Start of Block

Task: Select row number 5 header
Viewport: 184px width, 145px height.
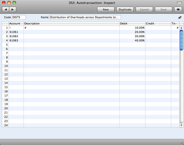Action: point(5,45)
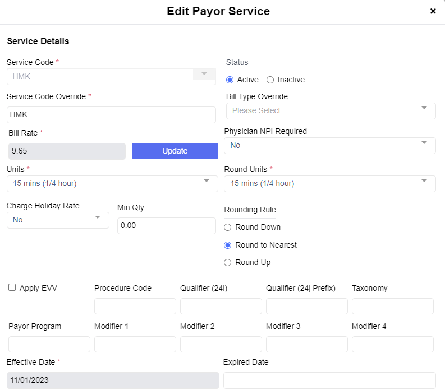Viewport: 445px width, 390px height.
Task: Expand the Physician NPI Required dropdown
Action: [x=329, y=146]
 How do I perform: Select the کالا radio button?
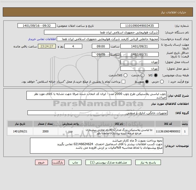click(x=156, y=75)
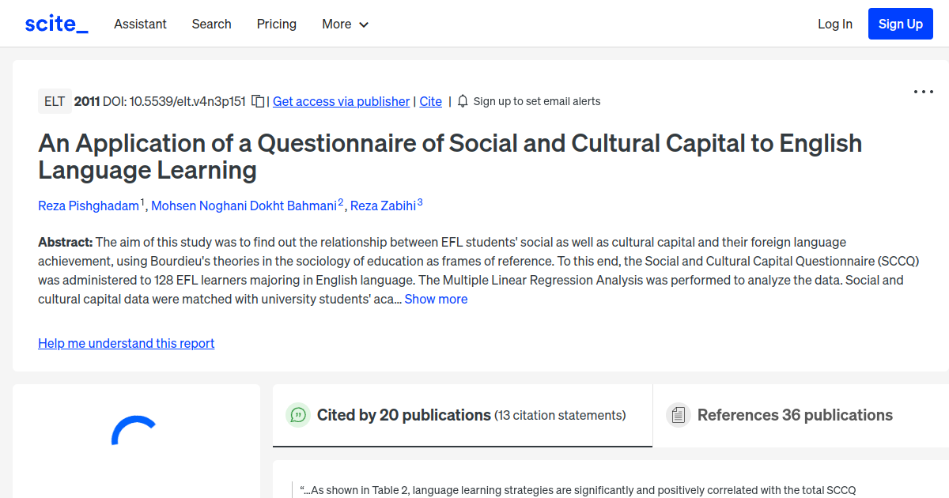Click the document icon beside References

tap(678, 414)
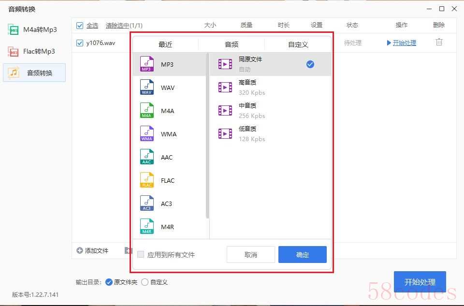Click the trash icon for y1076.wav
This screenshot has width=464, height=306.
439,43

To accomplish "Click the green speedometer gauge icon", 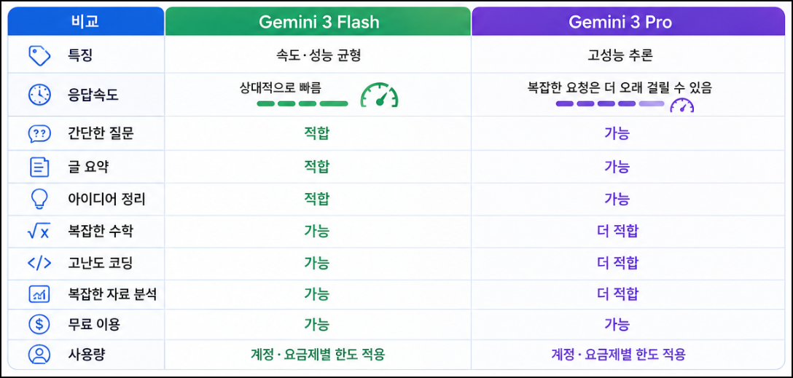I will click(x=379, y=95).
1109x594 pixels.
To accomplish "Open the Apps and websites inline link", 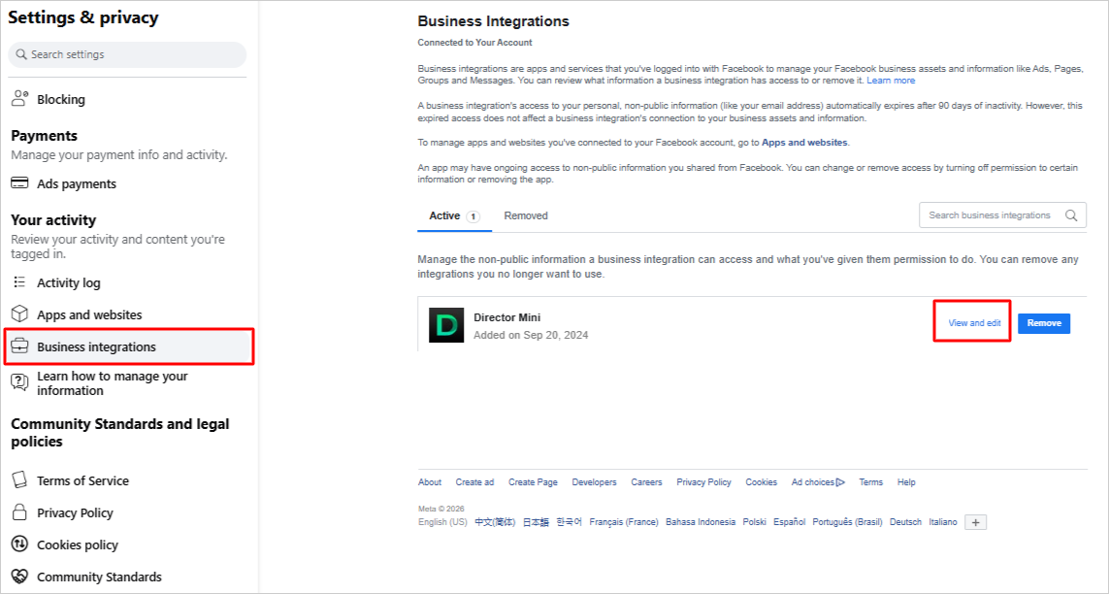I will [804, 143].
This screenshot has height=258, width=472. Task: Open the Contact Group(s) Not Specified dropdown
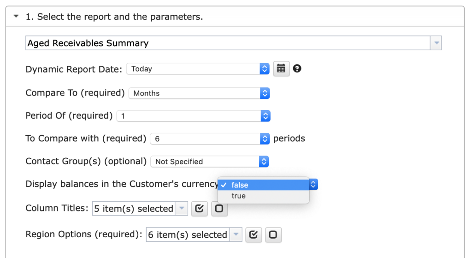point(209,162)
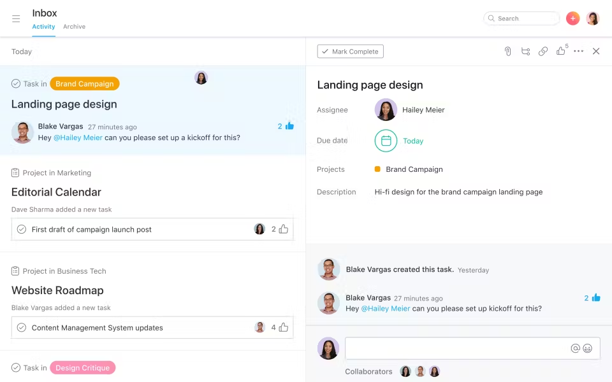This screenshot has height=382, width=612.
Task: Open the @Hailey Meier mention in inbox
Action: [78, 138]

End of Block

- _TASK REQUIREMENTS_: Only lines from the one holding "This screenshot has height=258, width=472." through the last line of the entries above are wanted, both ends included, each retyped exactly; no pictures.

- _RESPONSE AREA_:
This screenshot has height=258, width=472. Task: Open the Contact Group(s) Not Specified dropdown
point(209,162)
This screenshot has height=382, width=612.
Task: Open the @Hailey Meier mention in inbox
Action: [78, 138]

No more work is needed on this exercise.